▸ **Problem statement**:
For the word "navigation", count the lines of the records that hold it, and give only that number.

▸ **Data to examine**:

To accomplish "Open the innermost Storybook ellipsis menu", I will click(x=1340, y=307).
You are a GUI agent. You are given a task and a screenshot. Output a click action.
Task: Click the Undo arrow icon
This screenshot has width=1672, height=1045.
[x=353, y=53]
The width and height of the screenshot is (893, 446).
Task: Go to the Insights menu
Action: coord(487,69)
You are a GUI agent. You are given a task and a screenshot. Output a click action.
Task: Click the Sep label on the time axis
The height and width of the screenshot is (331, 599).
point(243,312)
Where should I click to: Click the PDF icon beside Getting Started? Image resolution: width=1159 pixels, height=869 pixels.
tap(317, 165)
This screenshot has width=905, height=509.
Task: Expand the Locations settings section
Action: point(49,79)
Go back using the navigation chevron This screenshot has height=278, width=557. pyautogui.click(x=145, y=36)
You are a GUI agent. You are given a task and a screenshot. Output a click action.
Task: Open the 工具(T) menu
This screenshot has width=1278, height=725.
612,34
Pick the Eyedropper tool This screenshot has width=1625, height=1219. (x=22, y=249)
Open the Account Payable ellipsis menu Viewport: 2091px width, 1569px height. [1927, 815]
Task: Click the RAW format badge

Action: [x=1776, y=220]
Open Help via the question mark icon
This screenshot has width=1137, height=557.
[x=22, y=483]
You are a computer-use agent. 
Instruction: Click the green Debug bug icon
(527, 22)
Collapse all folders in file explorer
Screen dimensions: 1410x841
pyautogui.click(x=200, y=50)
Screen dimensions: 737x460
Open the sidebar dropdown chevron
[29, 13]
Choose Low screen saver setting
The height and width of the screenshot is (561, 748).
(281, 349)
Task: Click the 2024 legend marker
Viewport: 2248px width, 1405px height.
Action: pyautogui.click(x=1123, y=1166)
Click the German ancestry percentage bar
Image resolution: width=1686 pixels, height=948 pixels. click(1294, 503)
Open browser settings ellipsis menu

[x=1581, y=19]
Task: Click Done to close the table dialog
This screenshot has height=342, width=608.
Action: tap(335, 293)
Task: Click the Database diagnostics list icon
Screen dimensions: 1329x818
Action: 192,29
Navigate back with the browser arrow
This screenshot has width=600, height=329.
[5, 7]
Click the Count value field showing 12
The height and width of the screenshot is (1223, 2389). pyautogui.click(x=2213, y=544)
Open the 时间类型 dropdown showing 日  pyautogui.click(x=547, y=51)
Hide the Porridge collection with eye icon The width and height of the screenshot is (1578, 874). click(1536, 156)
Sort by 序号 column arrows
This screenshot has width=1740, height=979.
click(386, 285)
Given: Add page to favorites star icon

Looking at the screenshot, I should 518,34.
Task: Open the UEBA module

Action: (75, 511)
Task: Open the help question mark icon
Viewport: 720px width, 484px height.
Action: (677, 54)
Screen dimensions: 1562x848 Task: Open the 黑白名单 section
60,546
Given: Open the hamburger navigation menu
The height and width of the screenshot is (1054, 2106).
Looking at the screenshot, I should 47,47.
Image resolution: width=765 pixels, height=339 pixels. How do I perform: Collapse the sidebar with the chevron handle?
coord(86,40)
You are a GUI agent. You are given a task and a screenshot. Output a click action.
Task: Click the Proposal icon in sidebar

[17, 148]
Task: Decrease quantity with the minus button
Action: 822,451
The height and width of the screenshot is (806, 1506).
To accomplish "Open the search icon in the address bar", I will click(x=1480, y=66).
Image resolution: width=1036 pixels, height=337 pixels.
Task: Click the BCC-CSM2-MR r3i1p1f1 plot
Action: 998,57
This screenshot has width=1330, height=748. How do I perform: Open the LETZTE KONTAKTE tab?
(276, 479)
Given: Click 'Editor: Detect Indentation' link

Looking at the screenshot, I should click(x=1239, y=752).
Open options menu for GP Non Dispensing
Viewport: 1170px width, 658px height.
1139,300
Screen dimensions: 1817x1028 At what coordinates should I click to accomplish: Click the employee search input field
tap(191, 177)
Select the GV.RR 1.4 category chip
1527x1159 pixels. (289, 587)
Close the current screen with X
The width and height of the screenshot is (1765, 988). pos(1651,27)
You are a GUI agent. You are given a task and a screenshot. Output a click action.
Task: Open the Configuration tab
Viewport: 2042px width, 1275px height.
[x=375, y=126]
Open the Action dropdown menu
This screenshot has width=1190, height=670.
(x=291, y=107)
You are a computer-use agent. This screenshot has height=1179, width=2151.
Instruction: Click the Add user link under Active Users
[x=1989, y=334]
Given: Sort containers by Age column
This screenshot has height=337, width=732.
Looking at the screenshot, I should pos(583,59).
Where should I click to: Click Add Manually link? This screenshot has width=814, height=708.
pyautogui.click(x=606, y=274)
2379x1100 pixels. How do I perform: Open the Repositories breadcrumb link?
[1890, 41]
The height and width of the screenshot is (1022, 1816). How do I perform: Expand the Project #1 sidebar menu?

▸ **Task output**:
2